<<<<

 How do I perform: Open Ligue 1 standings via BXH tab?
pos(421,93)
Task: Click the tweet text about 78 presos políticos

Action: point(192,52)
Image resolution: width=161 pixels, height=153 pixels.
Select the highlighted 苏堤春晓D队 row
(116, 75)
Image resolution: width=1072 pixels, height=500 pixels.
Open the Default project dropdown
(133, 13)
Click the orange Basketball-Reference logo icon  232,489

>>>>

• Requirement
In the records above, find each line that holds the word "pixels"; copy all such lines.

• Response to this exercise
Image resolution: width=161 pixels, height=153 pixels.
Image resolution: width=1072 pixels, height=500 pixels.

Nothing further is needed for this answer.